Each line from the one containing "Screen dimensions: 1568x754" through the last line of the records below is to be set down exactly; the rest stays out.
● ● ● ●
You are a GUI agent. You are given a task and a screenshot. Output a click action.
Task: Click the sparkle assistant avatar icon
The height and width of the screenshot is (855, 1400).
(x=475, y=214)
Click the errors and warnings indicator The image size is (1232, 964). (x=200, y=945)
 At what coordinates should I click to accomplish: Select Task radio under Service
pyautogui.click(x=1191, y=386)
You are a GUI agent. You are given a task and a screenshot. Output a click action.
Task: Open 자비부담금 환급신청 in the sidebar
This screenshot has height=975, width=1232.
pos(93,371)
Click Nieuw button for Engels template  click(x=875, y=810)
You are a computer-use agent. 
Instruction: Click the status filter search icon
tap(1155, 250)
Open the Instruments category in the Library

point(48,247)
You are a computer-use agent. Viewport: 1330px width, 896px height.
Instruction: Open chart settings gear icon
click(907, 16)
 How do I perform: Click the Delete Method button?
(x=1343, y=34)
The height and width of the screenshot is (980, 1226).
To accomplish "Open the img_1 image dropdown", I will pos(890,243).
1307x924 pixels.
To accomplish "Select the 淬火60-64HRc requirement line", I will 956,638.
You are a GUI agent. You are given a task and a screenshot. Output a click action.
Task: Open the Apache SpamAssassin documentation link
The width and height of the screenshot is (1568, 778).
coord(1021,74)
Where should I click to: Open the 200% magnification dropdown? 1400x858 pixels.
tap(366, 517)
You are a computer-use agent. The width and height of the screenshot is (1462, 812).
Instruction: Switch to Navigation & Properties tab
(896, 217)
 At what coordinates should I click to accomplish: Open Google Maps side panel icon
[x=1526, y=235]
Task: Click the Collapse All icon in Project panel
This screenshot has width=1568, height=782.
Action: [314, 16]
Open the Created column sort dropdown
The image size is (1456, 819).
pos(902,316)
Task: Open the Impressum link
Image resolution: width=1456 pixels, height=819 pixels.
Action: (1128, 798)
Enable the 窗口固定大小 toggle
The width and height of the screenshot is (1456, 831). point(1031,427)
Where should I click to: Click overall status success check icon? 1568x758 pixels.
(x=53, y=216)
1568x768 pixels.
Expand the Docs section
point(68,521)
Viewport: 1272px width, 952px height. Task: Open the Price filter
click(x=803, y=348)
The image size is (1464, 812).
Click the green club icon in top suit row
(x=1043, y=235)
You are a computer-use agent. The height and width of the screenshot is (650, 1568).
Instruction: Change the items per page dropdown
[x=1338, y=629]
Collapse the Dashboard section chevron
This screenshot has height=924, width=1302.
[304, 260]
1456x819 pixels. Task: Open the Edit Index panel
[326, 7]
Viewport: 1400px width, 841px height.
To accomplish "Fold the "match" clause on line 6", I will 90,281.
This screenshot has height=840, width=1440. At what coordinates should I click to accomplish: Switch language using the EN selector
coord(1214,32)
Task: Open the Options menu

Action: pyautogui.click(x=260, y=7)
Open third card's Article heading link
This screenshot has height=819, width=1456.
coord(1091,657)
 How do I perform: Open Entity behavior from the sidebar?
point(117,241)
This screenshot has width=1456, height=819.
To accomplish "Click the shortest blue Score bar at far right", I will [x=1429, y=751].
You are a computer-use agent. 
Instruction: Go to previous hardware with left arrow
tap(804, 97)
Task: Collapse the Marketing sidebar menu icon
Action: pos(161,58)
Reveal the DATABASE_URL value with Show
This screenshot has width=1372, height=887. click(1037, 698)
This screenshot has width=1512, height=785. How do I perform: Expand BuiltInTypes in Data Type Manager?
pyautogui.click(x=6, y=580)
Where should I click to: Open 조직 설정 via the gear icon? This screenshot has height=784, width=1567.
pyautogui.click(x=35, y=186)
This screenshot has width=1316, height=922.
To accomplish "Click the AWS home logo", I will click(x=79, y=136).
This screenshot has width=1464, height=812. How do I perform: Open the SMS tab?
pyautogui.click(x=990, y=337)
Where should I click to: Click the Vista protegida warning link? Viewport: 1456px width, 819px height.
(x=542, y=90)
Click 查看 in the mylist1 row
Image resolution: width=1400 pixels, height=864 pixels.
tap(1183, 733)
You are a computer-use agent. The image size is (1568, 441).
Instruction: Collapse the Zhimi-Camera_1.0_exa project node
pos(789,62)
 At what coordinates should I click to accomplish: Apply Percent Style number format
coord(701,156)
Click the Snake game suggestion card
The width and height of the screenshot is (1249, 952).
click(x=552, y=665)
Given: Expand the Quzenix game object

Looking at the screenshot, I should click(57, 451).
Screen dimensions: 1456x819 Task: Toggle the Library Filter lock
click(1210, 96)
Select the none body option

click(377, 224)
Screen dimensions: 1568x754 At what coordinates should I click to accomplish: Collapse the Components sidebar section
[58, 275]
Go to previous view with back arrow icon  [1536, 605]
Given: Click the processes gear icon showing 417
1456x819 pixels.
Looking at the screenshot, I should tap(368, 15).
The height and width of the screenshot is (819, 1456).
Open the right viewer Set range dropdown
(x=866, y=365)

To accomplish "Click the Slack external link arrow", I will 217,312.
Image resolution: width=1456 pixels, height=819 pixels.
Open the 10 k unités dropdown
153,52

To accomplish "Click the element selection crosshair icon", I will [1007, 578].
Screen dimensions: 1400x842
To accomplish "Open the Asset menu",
● ● ● ●
# [THE ANSWER]
Screen dimensions: 1568x754 At what coordinates should I click to accomplish: Collapse the Components sidebar section
[58, 275]
Go to previous view with back arrow icon  [1536, 605]
Given: Click the processes gear icon showing 417
1456x819 pixels.
Looking at the screenshot, I should tap(368, 15).
The height and width of the screenshot is (819, 1456).
Open the right viewer Set range dropdown
(x=866, y=365)

To accomplish "Click the Slack external link arrow", I will 217,312.
Image resolution: width=1456 pixels, height=819 pixels.
Open the 10 k unités dropdown
153,52

To accomplish "Click the element selection crosshair icon", I will [1007, 578].
Screen dimensions: 1400x842
To accomplish "Open the Asset menu",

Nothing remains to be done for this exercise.